Allison Leeds Bucchere , Forbes Councils
"User experience" was once a term that primarily applied to product design teams on the verge of creating the next hot app. But today, UX is beginning to influence all aspects of business development, marketing included.
The complex digital marketing conversion funnel — with its email campaigns, social media ads and landing pages — means your brand appears in front of numerous consumers in a variety of contexts. Maximizing your conversion rates requires a consistent, holistic user experience across an array of marketing communications.
This is where UX takes the stage.
Just as UX teams methodically plot how their target audiences will engage with and experience a product, today’s marketing teams must design experiences with the same degree of precision and empathy to maximize results. By taking a leaf out of the product design playbook, marketers will supercharge their campaigns with the following trio of tools.
Even if you sell a single product or service, it’s unlikely that it will appeal to a single demographic of consumers. Rather, different audiences will find it compelling for different reasons. By leveraging both internal data and customer insights to create customer personas, you are better informed to craft campaigns that tap into the desires of your target audience.

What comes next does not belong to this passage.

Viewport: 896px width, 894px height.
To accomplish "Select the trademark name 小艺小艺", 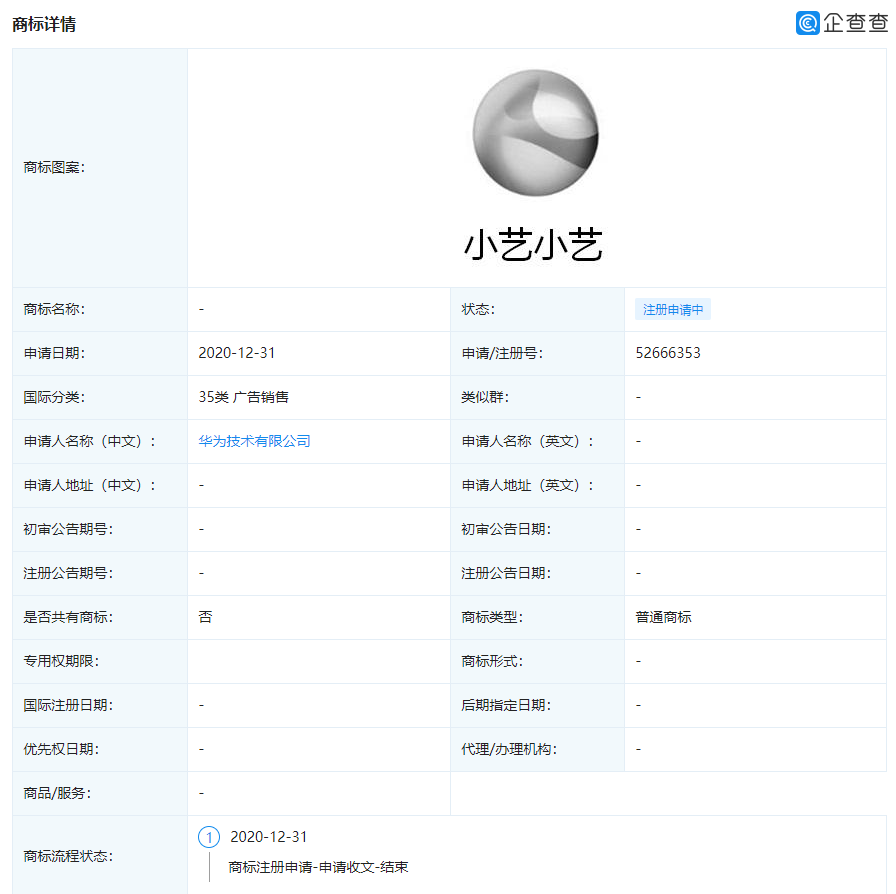I will coord(536,245).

Personas also help you reel in former customers with remarketing campaigns that address their specific concerns. Further, they help you find entirely new groups of potential customers. Google Analytics offers a great platform for dividing customers into groups based on factors including gender, age or geographic location.
Another method uses power-user interviews. Our team finds it helpful to spend time with power users over video sessions to uncover their motivations, tasks, dislikes, likes, personalities and more.

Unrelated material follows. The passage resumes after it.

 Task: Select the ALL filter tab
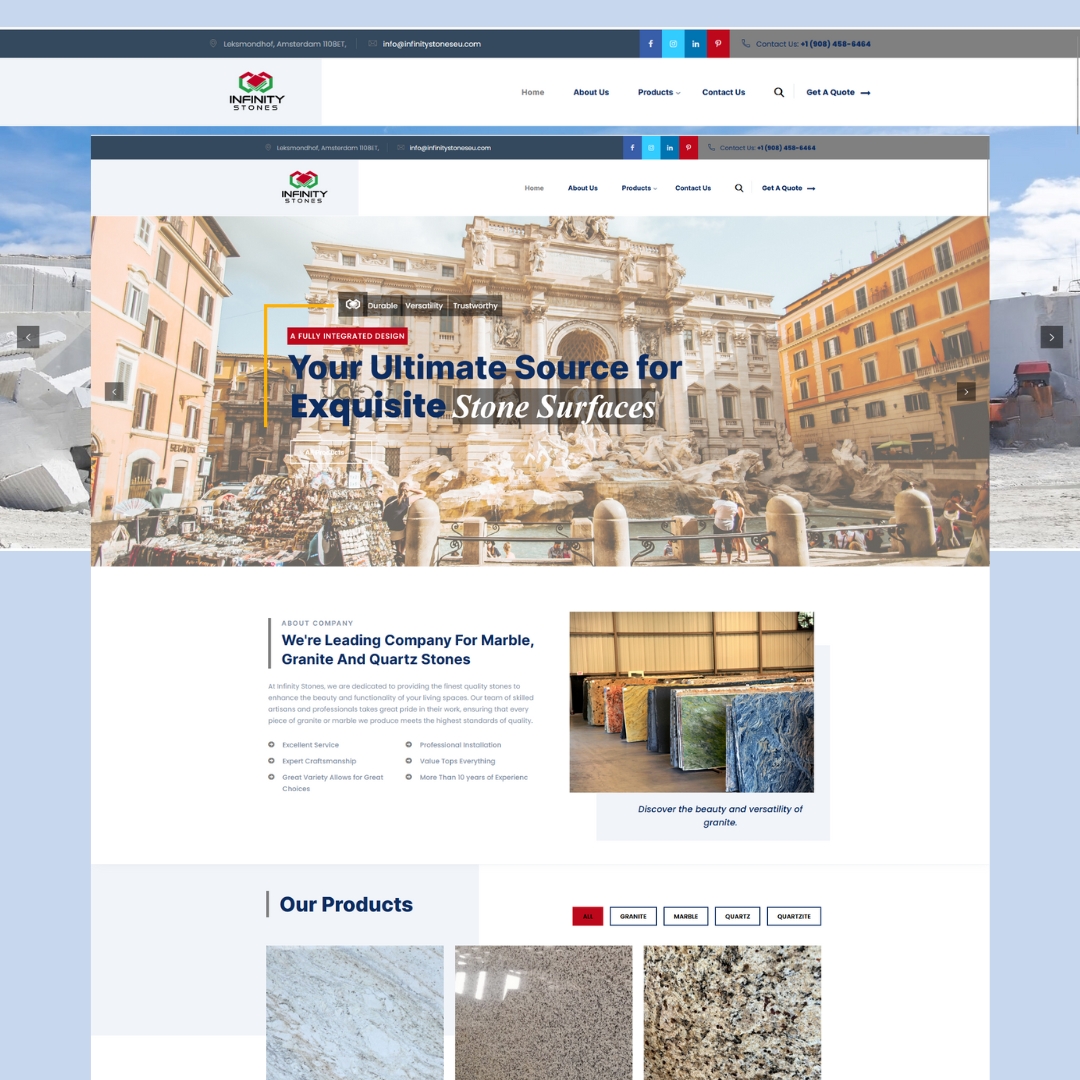click(x=587, y=915)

To make the personas more human, give each one a name and a photograph. We hang personas up in our workspaces to design and write our messages for these customers — neither for ourselves nor our clients — so it helps the personas stay top of mind as we craft future experiences.
User Testing
The next step is bringing personas to life. Find actual users, preferably your customers with the highest lifetime value, and watch them interact with different levels of your conversion funnel. Additionally, observe how non-customers who match the attributes of your high-LTV customers experience each layer. Then, allow them to identify not only what they love but also what’s getting in the way of their experience.

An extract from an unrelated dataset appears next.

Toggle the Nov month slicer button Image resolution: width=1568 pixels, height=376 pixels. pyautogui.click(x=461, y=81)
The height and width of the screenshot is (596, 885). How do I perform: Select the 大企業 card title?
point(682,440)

Pointing out what they dislike is the most valuable information users can give, and usually after testing with five to seven people, patterns begin to emerge. Remember that revising your campaign until the biggest barriers are eliminated is a quick way to improve conversion rates.
If you’re struggling to get information or you don’t have any users yet, gathering valuable feedback might be as easy as standing on a busy street corner with a stack of gift cards and a tablet. Ask people who represent your target users to interact with your campaign, and then take note of their impressions. This approach helps you quickly gather insights, making it easier to craft a meaningful, impactful experience as soon as possible.
No matter which route you take, user testing is one of the most efficient ways to validate your creative strategies before scaling them up. Even the most basic tests may save a tremendous amount of time and energy to improve the odds of success when your campaign launches.
As conversion funnels become increasingly complex, entire departments are often devoted to crafting a single area of the user experience. By creating a map of the customer’s entire journey — from initial touchpoint to eventual purchase — you help ensure every step along the path feels cohesive and holistic.
Journey maps are large, collaborative documents that provide marketing teams with a birds-eye view of the entire conversion funnel. They allow each team to identify how their contributions fit into the big picture. More importantly, they make it easy for marketers to put themselves in users' shoes and ensure every asset they create fits together seamlessly and results in a delightful experience that will drive customer action and lift results.
Journey maps also help teams identify the pain points that trigger customers to abandon purchase funnels, stop engaging or cancel their memberships. From there, marketers can forge productive collaborations with other units — such as the product team or the analytics department — to prioritize and remedy the most pressing issues.
With their distinct skills sets, marketing and UX teams have often been siloed off in separate groups within a company. It's time to break down the metaphorical — and perhaps physical — walls and encourage an overarching UX focus across both teams.